### What you need to do
A word-for-word printout of the listing below is needed.

*****

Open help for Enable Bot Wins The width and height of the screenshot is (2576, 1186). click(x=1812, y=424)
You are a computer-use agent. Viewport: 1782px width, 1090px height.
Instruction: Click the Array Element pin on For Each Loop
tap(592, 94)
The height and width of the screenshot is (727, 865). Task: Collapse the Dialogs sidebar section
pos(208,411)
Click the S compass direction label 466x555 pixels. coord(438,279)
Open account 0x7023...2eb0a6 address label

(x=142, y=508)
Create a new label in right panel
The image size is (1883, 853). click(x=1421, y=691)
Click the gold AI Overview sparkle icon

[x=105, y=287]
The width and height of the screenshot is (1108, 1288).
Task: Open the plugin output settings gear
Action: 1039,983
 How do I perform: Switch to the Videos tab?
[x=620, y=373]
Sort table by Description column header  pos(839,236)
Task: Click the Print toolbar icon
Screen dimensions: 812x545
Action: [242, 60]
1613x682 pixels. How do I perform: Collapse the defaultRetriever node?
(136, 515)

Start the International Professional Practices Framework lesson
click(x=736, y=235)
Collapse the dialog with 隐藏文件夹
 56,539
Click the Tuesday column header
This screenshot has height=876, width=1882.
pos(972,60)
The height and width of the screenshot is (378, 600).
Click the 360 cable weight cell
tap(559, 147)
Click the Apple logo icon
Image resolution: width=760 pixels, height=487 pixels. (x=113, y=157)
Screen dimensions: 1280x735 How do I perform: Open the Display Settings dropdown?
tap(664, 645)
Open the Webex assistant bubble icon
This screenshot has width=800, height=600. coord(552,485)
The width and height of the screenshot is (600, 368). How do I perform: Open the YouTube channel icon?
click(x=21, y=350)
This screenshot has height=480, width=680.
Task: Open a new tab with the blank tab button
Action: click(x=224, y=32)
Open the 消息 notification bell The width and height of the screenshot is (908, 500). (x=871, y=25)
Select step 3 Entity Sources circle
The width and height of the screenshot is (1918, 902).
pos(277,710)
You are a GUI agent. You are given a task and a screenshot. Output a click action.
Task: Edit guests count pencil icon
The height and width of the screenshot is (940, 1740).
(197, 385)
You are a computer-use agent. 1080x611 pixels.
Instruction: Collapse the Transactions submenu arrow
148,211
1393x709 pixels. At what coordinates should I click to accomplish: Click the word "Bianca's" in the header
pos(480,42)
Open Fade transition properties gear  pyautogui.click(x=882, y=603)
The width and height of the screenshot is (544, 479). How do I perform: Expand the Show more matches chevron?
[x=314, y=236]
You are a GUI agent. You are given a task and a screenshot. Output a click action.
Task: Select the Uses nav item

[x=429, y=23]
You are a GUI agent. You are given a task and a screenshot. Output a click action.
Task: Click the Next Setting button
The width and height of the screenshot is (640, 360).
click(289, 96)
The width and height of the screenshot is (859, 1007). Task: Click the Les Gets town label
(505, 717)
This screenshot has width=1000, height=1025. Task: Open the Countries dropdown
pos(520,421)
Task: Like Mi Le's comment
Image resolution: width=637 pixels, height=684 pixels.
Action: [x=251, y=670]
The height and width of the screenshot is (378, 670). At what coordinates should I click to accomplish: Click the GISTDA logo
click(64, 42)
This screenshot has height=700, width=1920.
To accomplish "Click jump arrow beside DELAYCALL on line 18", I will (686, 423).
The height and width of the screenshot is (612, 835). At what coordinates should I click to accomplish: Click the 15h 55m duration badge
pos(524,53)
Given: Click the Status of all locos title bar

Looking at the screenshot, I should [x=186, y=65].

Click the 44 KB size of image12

*****

### Response to this task
Open help for Enable Bot Wins The width and height of the screenshot is (2576, 1186). click(x=1812, y=424)
You are a computer-use agent. Viewport: 1782px width, 1090px height.
Instruction: Click the Array Element pin on For Each Loop
tap(592, 94)
The height and width of the screenshot is (727, 865). Task: Collapse the Dialogs sidebar section
pos(208,411)
Click the S compass direction label 466x555 pixels. coord(438,279)
Open account 0x7023...2eb0a6 address label

(x=142, y=508)
Create a new label in right panel
The image size is (1883, 853). click(x=1421, y=691)
Click the gold AI Overview sparkle icon

[x=105, y=287]
The width and height of the screenshot is (1108, 1288).
Task: Open the plugin output settings gear
Action: 1039,983
 How do I perform: Switch to the Videos tab?
[x=620, y=373]
Sort table by Description column header  pos(839,236)
Task: Click the Print toolbar icon
Screen dimensions: 812x545
Action: [242, 60]
1613x682 pixels. How do I perform: Collapse the defaultRetriever node?
(136, 515)

Start the International Professional Practices Framework lesson
click(x=736, y=235)
Collapse the dialog with 隐藏文件夹
 56,539
Click the Tuesday column header
This screenshot has height=876, width=1882.
pos(972,60)
The height and width of the screenshot is (378, 600).
Click the 360 cable weight cell
tap(559, 147)
Click the Apple logo icon
Image resolution: width=760 pixels, height=487 pixels. (x=113, y=157)
Screen dimensions: 1280x735 How do I perform: Open the Display Settings dropdown?
tap(664, 645)
Open the Webex assistant bubble icon
This screenshot has width=800, height=600. coord(552,485)
The width and height of the screenshot is (600, 368). How do I perform: Open the YouTube channel icon?
click(x=21, y=350)
This screenshot has height=480, width=680.
Task: Open a new tab with the blank tab button
Action: click(x=224, y=32)
Open the 消息 notification bell The width and height of the screenshot is (908, 500). (x=871, y=25)
Select step 3 Entity Sources circle
The width and height of the screenshot is (1918, 902).
pos(277,710)
You are a GUI agent. You are given a task and a screenshot. Output a click action.
Task: Edit guests count pencil icon
The height and width of the screenshot is (940, 1740).
(197, 385)
You are a computer-use agent. 1080x611 pixels.
Instruction: Collapse the Transactions submenu arrow
148,211
1393x709 pixels. At what coordinates should I click to accomplish: Click the word "Bianca's" in the header
pos(480,42)
Open Fade transition properties gear  pyautogui.click(x=882, y=603)
The width and height of the screenshot is (544, 479). How do I perform: Expand the Show more matches chevron?
[x=314, y=236]
You are a GUI agent. You are given a task and a screenshot. Output a click action.
Task: Select the Uses nav item

[x=429, y=23]
You are a GUI agent. You are given a task and a screenshot. Output a click action.
Task: Click the Next Setting button
The width and height of the screenshot is (640, 360).
click(289, 96)
The width and height of the screenshot is (859, 1007). Task: Click the Les Gets town label
(505, 717)
This screenshot has width=1000, height=1025. Task: Open the Countries dropdown
pos(520,421)
Task: Like Mi Le's comment
Image resolution: width=637 pixels, height=684 pixels.
Action: [x=251, y=670]
The height and width of the screenshot is (378, 670). At what coordinates should I click to accomplish: Click the GISTDA logo
click(64, 42)
This screenshot has height=700, width=1920.
To accomplish "Click jump arrow beside DELAYCALL on line 18", I will (686, 423).
The height and width of the screenshot is (612, 835). At what coordinates should I click to accomplish: Click the 15h 55m duration badge
pos(524,53)
Given: Click the Status of all locos title bar

Looking at the screenshot, I should [x=186, y=65].

Click the 44 KB size of image12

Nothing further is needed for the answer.